While vaccines train the immune system indirectly, living medicines are intended to directly engineer it. This shift can be seen in a new technique for treating cancer using the chimeric antigen receptor T-cells in the body, or CAR T-cells. One of the main players in the body’s immune system response, these cells seek out the specific proteins on pathogens, and destroy them. In CAR T-cell therapy, a cancer patient’s blood (or sometimes, a donor patient’s blood) is mined for these special cells. They are then taken out of the body, engineered to detect a protein specific to cancer cells, and eventually returned to the patient’s body to seek and destroy the malignancy. This treatment has already been FDA-approved for use in two types of cancers — specifically adult B-cell non-Hodgkin’s lymphoma and childhood acute lymphoblastic leukemia — and approval for more is soon to follow.

As we learn more about the relationship between the gut microbiome and bodily health, between the metabolism and brain, we are discovering new tasks for these engineered microbes.

CAR T-cell therapy could prove useful for other diseases too, as it can boost the immune system response without some of the limitations of a vaccine. Vaccines are not very effective if a patient is sick, as a weakened immune system can be resistant to training. CAR T-cell therapy can supplement the body’s immune system, offering a new way around this impasse.  

Following a similar method and logic, engineered bacteria can be used to treat metabolic diseases. You might think of it as an evolution of probiotics, the “good” bacteria, like the Lactobacillus strains often found in yogurt. Synthetic biology can transform generically “good bacteria” into programmable, targeted disease fighters. 

Synlogic, a Cambridge-based biotech company, is currently testing bacteria that treat phenylketonuria (PKU) in clinical trials, a rare metabolic disorder. People with this disease lack the enzyme to break down the amino acid phenylalanine, and so have to limit the protein in their diets or risk serious health problems. Synlogic has engineered a bacteria that breaks up the amino acid, allowing patients to eat as they please and live without that constant worry.

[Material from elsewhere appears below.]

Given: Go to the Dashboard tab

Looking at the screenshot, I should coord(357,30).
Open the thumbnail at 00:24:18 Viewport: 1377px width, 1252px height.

A vast assortment of diseases could be targeted with a focus on the gut. As we learn more about the relationship between the gut microbiome and bodily health, between the metabolism and brain, we are discovering new tasks for these engineered microbes.


Tending the Garden

While the main advantage of living drugs is that they are alive and adaptable, the flip side is that they could become harder to control. Anyone who has tended a garden knows that it can be challenging to achieve a balance between plants you want growing and plants that you don’t want growing. In the same way that weeds can take over, or that desired plants can dominate a garden, these new living treatments could choke out other strains in the microbiome. It is pivotal to design these bacteria so they don’t settle permanently in the body, lest they colonize it or transfer altered genes to other bacteria in the gut.  

That’s not to mention the potential cost of such therapies. As specialized treatments, tailor-made to the patient, scaling the cost of production is sure to be an issue. A research article about CAR T-cell therapy outlined the prohibitive cost of the treatment, particularly if it turns out to be unsuccessful.  “Although cancer persisted or recurred in three of five patients,” they write, “in practice, all patients will be charged the $373,000 price tag for the drug.” This may change if the treatments can be engineered to work on a wider scale for a more generalized group of people. But as long as they have to be individualized, the cost will continue to stick out even in a drastically overpriced healthcare system.

In short, living medicines carry many of the same risks as any other new medical inventions, including potential side effects and high costs, but the reward is immeasurably high. The fact that CAR-T therapy has proven effective at fighting specific cancers gives reason to hope that it could be applied to other cancers and immune disorders. This may be the next frontier in our path to self-discovery, in the most literal sense.